(Beginning of Records supplied)

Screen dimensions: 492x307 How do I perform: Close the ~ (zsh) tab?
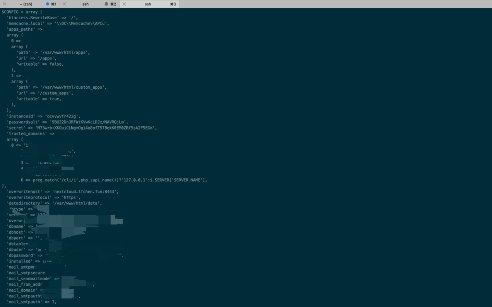(5, 4)
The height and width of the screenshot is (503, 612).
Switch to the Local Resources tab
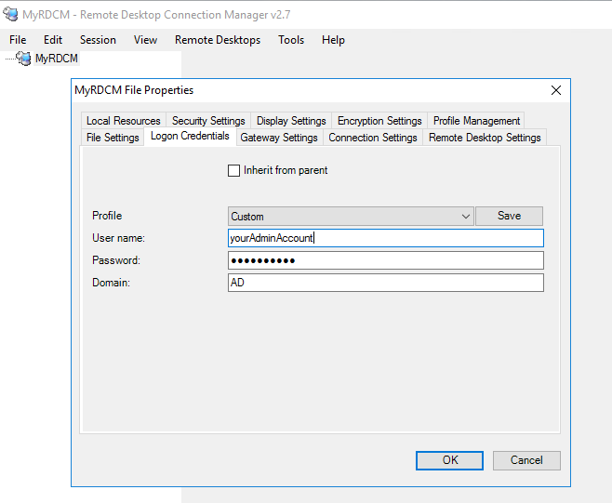click(123, 121)
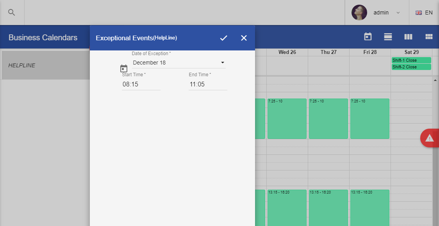Select the list layout view icon

[x=388, y=37]
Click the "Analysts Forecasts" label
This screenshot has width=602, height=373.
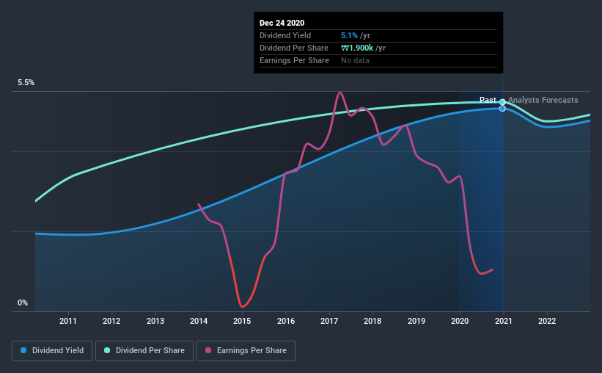coord(543,100)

(End of Records supplied)

Give the entries above again in full and exactly, but not the pictures.

Screen dimensions: 492x307 How do I perform: Close the ~ (zsh) tab?
(5, 4)
The height and width of the screenshot is (503, 612).
Switch to the Local Resources tab
click(123, 121)
Select the list layout view icon

[x=388, y=37]
Click the "Analysts Forecasts" label
This screenshot has width=602, height=373.
coord(543,100)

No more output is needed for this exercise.